James Coyle, Scene-Painter
(fl. c. 1786-1811)
Scene-Painter
From A Dictionary of Irish Artists 1913
Was painting scenery for the Crow Street Theatre about 1786-88, having previously been employed at Drury Lane. He was at Crow Street under Jones's management from 1798, but owing to pecuniary embarrassments was obliged to leave the country. He was brought back by Henry Erskine Johnston to paint scenery for the theatre in Peter Street and for Cork. Johnston, who it is alleged failed to pay those in his employment, left him in 1811 "in a most forlorn situation in Cork with a large and helpless family" ("Freeman's Journal," 8th October, 1811). He found employment for a short time in the Fermoy Theatre, and was afterwards, in the same year, taken back at Crow Street.
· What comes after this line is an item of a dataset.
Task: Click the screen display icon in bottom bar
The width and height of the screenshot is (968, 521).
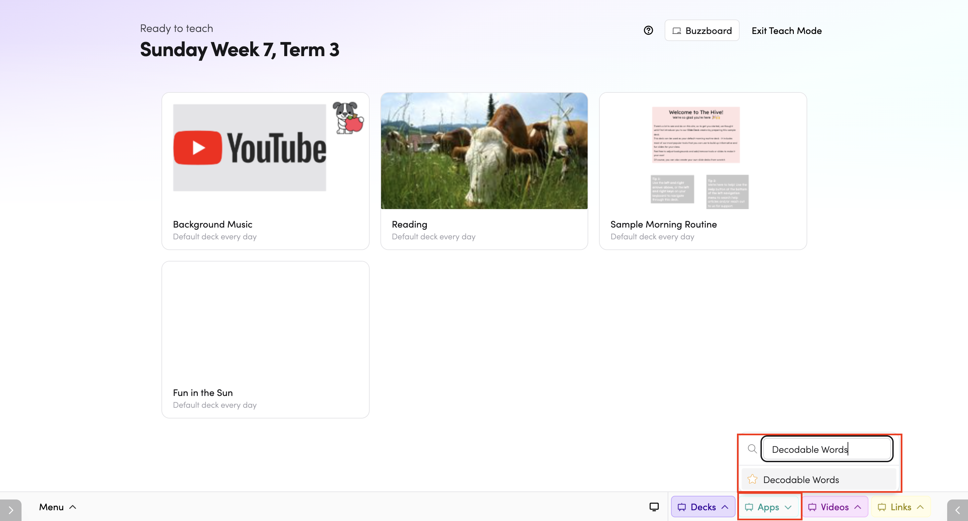Action: (x=654, y=507)
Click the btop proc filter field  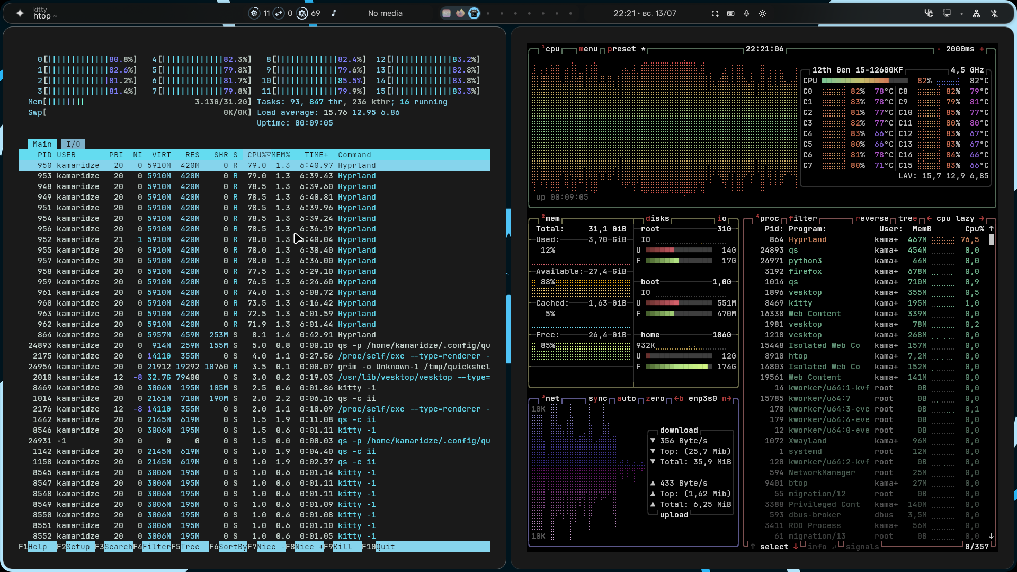click(x=803, y=218)
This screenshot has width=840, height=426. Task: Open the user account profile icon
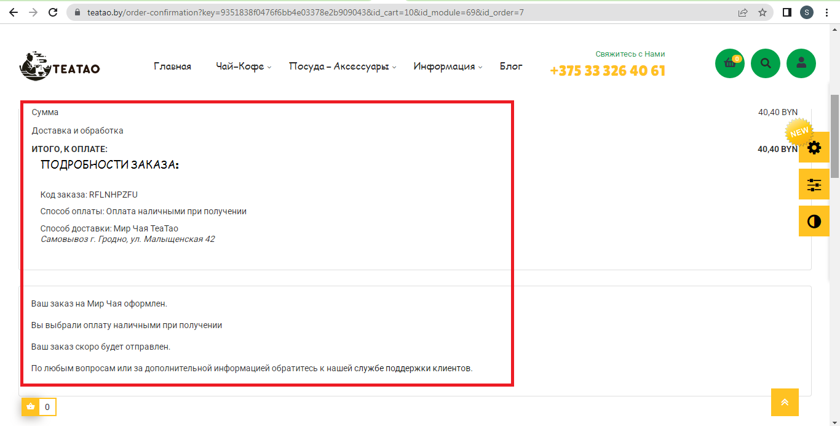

Coyle appears to have been occasionally employed in decorating private mansions, and about 1806 decorated the house of Dr. Houlton in Great Britain Street. When employed at Crow Street about 1786 he befriended Thomas Dermody the poet, then a boy, whom he employed in running messages and in looking after his paints and size-pots in the theatre.
Two English or Irish scene-painters of the name practised for some years in America—Robert Coyle, killed in New York in 1827, and — Coyle who was painting in Philadelphia in 1829 and in New York in 1835.